## EXPLOITER LES INFORMATIONS
- A) Les affirmations suivantes concordent-elles avec le bloc de texte ? (i) Le gouvernement de Reynaud a débuté le 22 mars. (ii) Daladier a approuvé l'entrée du général de Gaulle au cabinet dès le 22 mars. (iii) De Gaulle devient sous-secrétaire d'État à la guerre lors du remaniement de mai-juin 40. Répondez à chacune par oui ou non et citez les mots du texte qui tranchent.
- B) D'après le bloc de texte, qui était l'égérie de Reynaud ?

## BLOC DE TEXTE
============================================================
Dès le début de son gouvernement, le 22 mars, Reynaud était entouré de "bellicistes" et de "pacifistes", et dans son entourage très proche les "pacifistes" avaient une place prépondérante, notamment son égérie la comtesse Hélène des Portes.
Quant au général de Gaulle, Reynaud aurait voulu l’avoir à son cabinet dès le 22 mars, mais Daladier s’y opposa ; il ne sera sous-secrétaire d’État à la guerre qu’au remaniement de mai-juin 40, lorsque Daladier aura quitté le gouvernement.
Après la défaite, il fut arrêté le 6 septembre 1940, puis inculpé au procès de Riom, aux côtés de Léon Blum, Édouard Daladier et Paul Reynaud. S’il garda le silence dignement en présence de ses accusateurs, il en alla tout autrement de ses co-inculpés, le procès fut prématurément ajourné. [réf. souhaitée] Il fut emprisonné par le régime de Vichy au fort du Portalet dans les Pyrénées avec Léon Blum et Édouard Daladier. Lors de l’occupation de la zone libre par les Allemands en novembre 1942, il fut interné en Allemagne près du camp de concentration de Buchenwald où il fut logé dans un baraquement réservé et chauffé, avec Léon Blum et Léon Jouhaux. Ces trois personnalités seront rapidement transférées au château d’Itter en Autriche, où elles seront rejointes par Paul Reynaud et Jean Borotra puis plus tard par le général Weygand et le colonel de La Rocque. Les Américains les libèreront le 5 mai 1945.
============================================================
(Éléments enregistrés)
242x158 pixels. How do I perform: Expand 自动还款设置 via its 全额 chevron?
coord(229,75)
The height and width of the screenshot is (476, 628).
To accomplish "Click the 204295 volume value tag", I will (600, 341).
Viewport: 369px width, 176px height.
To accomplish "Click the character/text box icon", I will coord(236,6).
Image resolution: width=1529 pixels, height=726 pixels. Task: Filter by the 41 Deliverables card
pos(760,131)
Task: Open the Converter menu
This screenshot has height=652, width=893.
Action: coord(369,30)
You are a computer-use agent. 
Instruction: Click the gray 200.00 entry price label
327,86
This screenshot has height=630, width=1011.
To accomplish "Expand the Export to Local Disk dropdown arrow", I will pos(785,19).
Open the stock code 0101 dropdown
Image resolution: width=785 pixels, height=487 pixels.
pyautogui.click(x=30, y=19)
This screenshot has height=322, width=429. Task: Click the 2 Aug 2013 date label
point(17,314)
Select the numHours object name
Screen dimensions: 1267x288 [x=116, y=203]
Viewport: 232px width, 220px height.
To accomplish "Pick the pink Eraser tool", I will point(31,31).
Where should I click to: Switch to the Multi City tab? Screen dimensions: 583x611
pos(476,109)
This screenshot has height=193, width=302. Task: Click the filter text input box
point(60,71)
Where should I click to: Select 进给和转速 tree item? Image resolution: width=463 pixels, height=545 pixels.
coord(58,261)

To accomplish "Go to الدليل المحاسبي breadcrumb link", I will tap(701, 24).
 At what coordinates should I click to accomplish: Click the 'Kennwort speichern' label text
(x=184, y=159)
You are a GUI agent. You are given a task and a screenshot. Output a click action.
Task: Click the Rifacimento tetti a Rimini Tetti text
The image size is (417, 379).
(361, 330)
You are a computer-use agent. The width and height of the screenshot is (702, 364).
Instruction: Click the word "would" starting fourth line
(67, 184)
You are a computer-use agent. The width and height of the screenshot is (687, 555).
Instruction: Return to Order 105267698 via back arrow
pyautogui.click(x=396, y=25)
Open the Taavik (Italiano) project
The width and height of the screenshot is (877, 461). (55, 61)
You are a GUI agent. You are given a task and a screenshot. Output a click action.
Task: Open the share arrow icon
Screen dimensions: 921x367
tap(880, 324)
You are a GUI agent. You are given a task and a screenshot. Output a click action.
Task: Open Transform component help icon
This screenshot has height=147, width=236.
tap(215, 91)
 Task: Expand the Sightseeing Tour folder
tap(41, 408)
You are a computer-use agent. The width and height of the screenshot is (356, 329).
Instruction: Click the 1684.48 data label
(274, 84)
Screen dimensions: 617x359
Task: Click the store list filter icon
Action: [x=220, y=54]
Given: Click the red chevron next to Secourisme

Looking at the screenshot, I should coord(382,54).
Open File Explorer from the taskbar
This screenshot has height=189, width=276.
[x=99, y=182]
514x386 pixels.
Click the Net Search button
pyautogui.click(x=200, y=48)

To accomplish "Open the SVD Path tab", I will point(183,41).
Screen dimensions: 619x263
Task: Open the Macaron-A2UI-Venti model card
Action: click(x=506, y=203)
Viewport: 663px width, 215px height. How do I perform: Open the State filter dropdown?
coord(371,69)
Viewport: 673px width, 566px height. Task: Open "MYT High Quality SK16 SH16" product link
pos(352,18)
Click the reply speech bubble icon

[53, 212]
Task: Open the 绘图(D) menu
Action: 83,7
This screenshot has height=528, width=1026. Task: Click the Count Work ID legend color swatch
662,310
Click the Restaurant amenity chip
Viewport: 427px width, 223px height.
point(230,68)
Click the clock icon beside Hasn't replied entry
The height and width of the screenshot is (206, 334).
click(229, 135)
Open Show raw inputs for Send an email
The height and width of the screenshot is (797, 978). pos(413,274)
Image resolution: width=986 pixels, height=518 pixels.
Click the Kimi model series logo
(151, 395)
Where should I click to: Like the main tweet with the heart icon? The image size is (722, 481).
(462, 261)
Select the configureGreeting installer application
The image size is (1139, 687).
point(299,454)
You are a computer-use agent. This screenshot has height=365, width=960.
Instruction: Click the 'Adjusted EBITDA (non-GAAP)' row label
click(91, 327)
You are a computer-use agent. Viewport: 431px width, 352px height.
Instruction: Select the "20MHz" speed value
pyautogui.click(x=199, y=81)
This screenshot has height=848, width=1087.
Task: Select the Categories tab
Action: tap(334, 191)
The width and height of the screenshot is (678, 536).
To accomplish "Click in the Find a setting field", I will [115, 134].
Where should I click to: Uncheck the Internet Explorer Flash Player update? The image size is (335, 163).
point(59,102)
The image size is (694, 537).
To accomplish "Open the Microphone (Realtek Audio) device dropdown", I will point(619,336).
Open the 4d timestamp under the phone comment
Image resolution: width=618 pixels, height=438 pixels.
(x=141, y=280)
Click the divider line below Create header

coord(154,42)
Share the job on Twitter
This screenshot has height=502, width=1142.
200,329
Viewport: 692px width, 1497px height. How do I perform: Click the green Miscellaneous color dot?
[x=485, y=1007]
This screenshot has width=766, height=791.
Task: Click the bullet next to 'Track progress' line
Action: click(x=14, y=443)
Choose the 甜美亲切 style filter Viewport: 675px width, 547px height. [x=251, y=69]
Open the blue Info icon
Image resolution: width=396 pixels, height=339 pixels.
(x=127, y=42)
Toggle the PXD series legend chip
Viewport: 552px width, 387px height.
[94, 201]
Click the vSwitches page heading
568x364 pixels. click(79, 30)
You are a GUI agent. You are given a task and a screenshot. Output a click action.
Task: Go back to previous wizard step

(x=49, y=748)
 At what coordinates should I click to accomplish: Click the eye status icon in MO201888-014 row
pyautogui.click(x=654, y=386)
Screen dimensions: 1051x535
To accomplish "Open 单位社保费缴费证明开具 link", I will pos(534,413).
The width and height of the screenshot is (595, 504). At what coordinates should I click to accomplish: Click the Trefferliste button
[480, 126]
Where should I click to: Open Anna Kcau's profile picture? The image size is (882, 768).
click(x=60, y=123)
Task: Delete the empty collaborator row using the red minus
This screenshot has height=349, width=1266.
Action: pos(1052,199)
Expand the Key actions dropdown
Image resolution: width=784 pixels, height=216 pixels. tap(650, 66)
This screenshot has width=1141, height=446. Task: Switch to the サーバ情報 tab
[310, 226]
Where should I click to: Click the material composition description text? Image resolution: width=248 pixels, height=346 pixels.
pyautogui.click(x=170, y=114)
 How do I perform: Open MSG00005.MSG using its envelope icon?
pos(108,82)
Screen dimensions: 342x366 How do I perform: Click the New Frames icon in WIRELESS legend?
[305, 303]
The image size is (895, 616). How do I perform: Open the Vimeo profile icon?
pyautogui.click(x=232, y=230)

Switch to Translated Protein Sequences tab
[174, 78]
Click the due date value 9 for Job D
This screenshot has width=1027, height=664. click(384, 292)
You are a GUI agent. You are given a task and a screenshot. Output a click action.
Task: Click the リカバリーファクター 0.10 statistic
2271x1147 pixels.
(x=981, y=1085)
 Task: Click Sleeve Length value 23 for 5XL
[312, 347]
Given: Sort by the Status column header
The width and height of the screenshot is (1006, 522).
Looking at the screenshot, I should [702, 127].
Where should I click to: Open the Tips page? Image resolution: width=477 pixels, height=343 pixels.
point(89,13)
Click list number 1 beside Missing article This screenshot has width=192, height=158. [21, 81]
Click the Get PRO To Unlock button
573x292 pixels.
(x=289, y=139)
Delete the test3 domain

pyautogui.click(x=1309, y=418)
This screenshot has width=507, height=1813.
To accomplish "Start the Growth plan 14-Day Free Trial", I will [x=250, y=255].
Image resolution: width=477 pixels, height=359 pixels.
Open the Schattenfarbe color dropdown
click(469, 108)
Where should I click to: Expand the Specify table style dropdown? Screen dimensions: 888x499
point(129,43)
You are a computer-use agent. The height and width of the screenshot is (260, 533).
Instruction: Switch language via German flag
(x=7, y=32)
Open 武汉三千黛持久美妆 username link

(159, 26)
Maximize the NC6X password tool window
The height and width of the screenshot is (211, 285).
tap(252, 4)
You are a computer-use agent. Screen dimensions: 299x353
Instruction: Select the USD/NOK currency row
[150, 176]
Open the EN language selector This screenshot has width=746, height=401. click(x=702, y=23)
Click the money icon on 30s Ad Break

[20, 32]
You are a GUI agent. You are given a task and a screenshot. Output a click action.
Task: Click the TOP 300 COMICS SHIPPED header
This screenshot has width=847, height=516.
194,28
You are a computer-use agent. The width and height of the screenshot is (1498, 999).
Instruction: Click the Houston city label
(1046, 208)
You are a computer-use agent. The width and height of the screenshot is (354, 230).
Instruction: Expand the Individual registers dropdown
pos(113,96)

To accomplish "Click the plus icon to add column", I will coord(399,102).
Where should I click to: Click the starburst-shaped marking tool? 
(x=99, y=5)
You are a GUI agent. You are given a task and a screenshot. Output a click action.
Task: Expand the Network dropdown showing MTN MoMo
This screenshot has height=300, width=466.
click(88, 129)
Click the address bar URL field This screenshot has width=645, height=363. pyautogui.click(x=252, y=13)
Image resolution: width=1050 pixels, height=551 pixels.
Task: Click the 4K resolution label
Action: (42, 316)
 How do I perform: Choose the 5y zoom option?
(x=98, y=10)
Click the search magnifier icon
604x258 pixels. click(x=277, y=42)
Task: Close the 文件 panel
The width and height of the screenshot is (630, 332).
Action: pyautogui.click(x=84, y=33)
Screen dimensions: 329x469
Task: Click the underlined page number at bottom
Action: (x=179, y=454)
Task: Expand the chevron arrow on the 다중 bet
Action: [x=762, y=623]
============================================================
## RÉPONSES AUX EXERCICES
- A)
(i) Oui : « Dès le début de son gouvernement, le 22 mars »
(ii) Non : « mais Daladier s’y opposa »
(iii) Oui : « il ne sera sous-secrétaire d’État à la guerre qu’au remaniement de mai-juin 40 »

- B) La comtesse Hélène des Portes.